- Reading text -
Gilbert F. White
research. We had decided to marry before I went to Vichy, France, in 1942
but wanted to await my return, whenever that would be. I was detained for
a year in Germany, and we were married following my exchange in 1944.
After the war she accompanied me to Haverford. It was a very demanding,
time-consuming effort to be the wife of a president in a college where many
of the students were returning veterans her age. When our youngest child
went off to school she began working with me on problems of domestic
water.
Q: Is she a Quaker, too?
A: Yes, we're both convinced Quakers. And were both members of the Florida
Avenue Meeting in Washington. We joined separately but then came to know
each other later. Since then, Quaker meeting has been an integral part of our
lives.
We have three children, all fine people doing useful work. Our oldest teaches
economics at the University of Illinois. And the second one maintains a glass
studio in Oakland, California.
Q: Are those both sons?

- Direction -
Update the part of the interview that opens with "After the war" and closes with "in Oakland, California." by changing "Haverford" to "Swarthmore". Give that part again with only this change.

- Collected data -
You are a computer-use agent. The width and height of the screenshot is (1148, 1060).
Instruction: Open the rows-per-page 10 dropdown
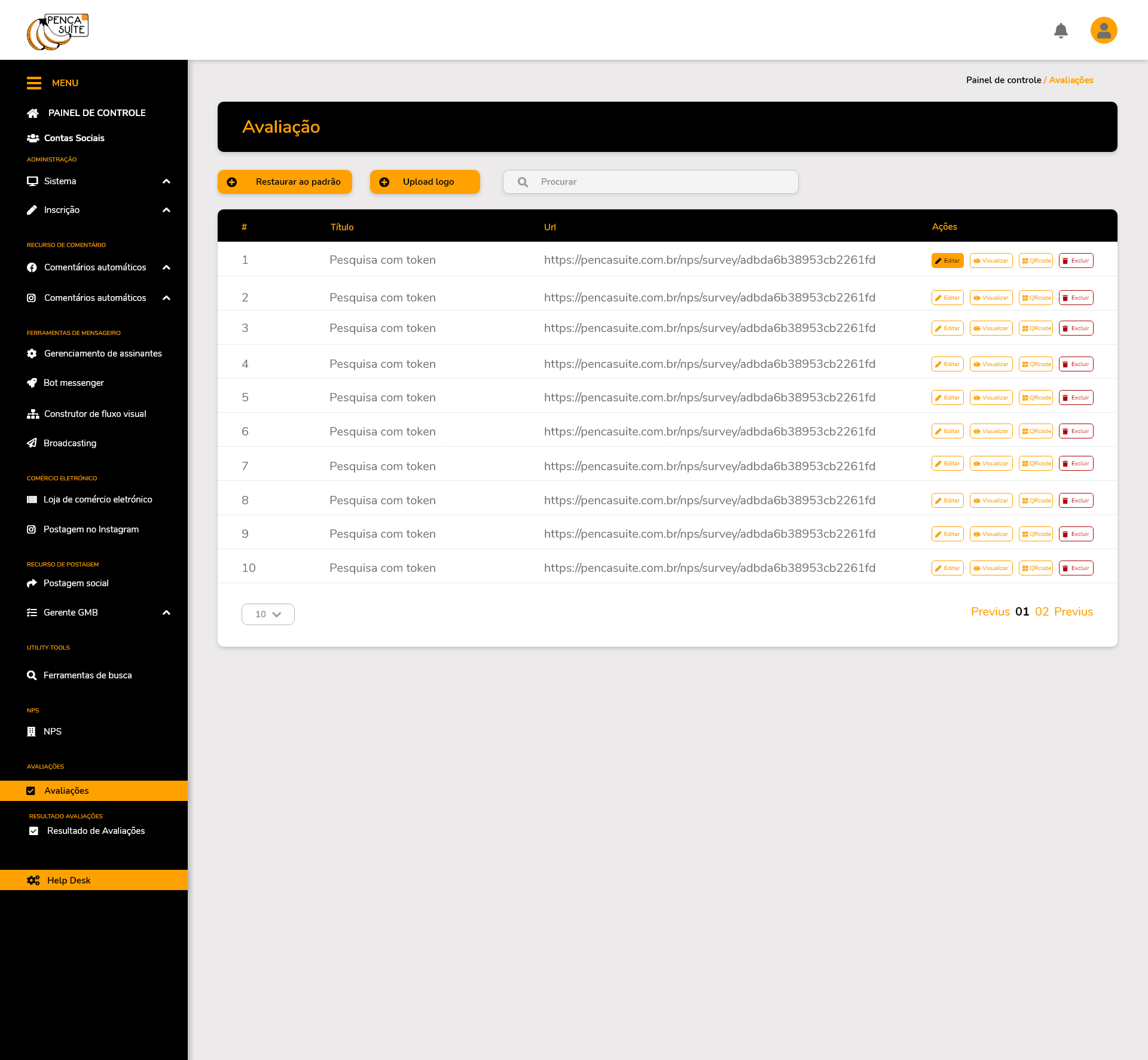(268, 614)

- Task solution -
After the war she accompanied me to Swarthmore. It was a very demanding,
time-consuming effort to be the wife of a president in a college where many
of the students were returning veterans her age. When our youngest child
went off to school she began working with me on problems of domestic
water.
Q: Is she a Quaker, too?
A: Yes, we're both convinced Quakers. And were both members of the Florida
Avenue Meeting in Washington. We joined separately but then came to know
each other later. Since then, Quaker meeting has been an integral part of our
lives.
We have three children, all fine people doing useful work. Our oldest teaches
economics at the University of Illinois. And the second one maintains a glass
studio in Oakland, California.